Ich würde dir niemals empfehlen oder befehlen, etwas Bestimmtes zu tun, in deiner eigenen Reise des Verzeihens. Denn es ist deine Reise und dein Weg. Du fühlst selbst am Besten, ob gerade eine Phase ist, in der du Verständnis für dein Gegenüber hast oder ob es eine Phase ist, in der du wütend bist, zornig, traurig oder einfach nur resigniert. All diese Gefühle sind okay. All diese Gefühle sind richtig. Es sind deine Gefühle und weil es deine Gefühle sind, können sie niemals falsch sein.
Und wenn das bedeutet, dass du auf keinen Fall in die Verzeihung gehen möchtest, dann ist das für dich der richtige Weg. Und unsere Aufgabe als Aussenstehende ist es, deinen Weg zu akzeptieren und dich auf deinem Weg so gut es geht zu unterstützen.

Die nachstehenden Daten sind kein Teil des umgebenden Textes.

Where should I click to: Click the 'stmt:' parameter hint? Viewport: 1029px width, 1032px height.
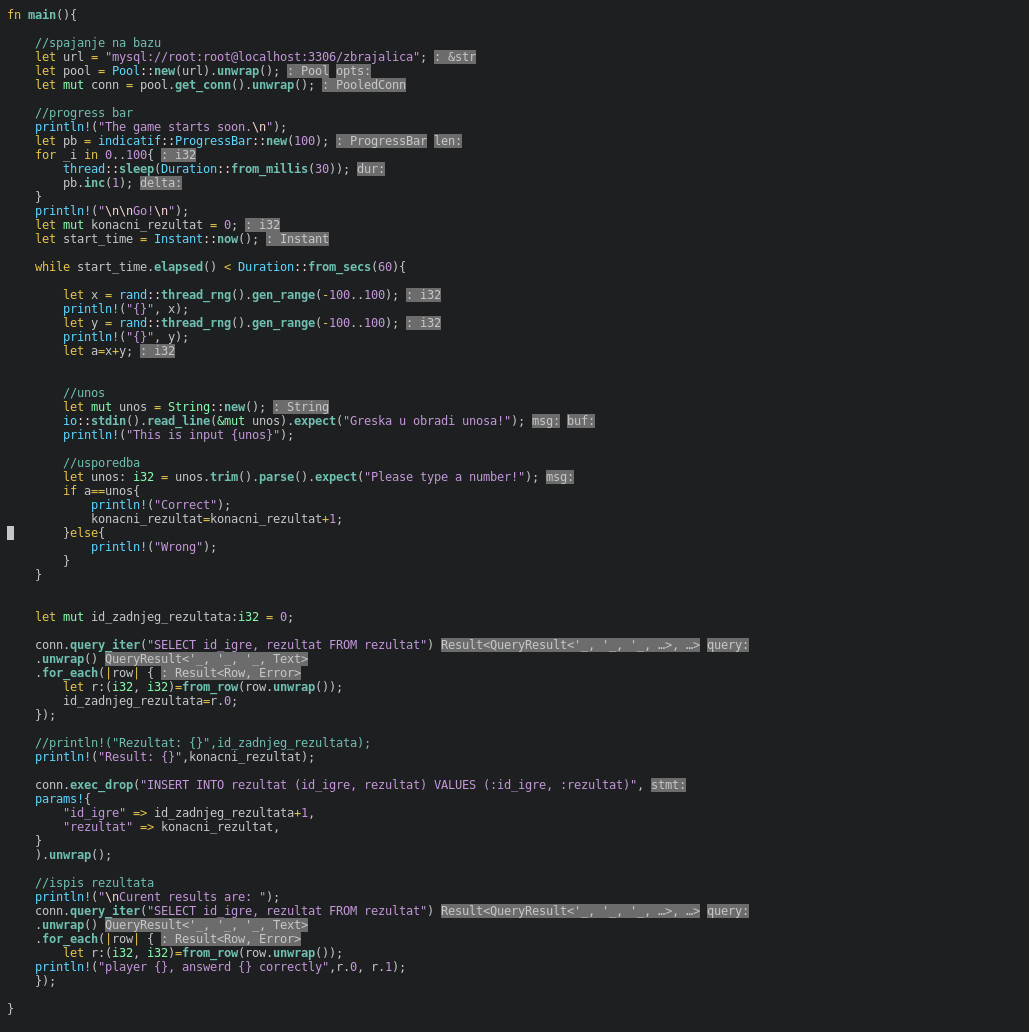tap(668, 785)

Das Einzige, was ich an dieser Stelle vorschlagen möchte, ist Folgendes:
Gebe deinen Gefühlen nach, sei wütend, traurig, deprimiert, zornig etc. Aber achte dabei immer darauf, wie es dir geht. Nimm diese Gefühle an und gehe damit in die Verbindung mit dem Selbstmitgefühl. Schaue ganz genau hin und überprüfe, ob deine Wut nur auf die Person im Aussen gerichtet ist. Oder ob es eine Wut ist, die auf dich selbst gerichtet ist.
Und in dem Moment, in dem du bemerkst, dass es eine autodestruktive Wut ist, solltest du etwas verändern. Dann darfst du wieder intensiv in die Vergebungsarbeit gehen. In die Verzeihung mit dir selbst. Denn dann hast du die nächste Phase erreicht in deinem Prozess und es ist Zeit, die nächste Zwiebelschicht abzuschälen und in die Versöhnung mit dir zu gehen. Denke daran: Es geht dabei um dich und darum, dass du ein glückliches Leben führen kannst, in dem du dir selbst gegenüber positiv und liebevoll bist.
Was empfehle ich als Versöhnungsarbeit mit dir selbst?
Die Versöhnungsarbeit kann ein langer Prozess sein und erfahrungsgemäss wirst du nicht einfach nur eine Arbeit machen, sondern viele unterschiedliche Dinge. Dazu gehört vielleicht auch eine klassische Psychotherapie, denn diese kann dir oft helfen, deine Geschichte zu reflektieren. Ich finde Reflexionsarbeit extrem hilfreich und wichtig.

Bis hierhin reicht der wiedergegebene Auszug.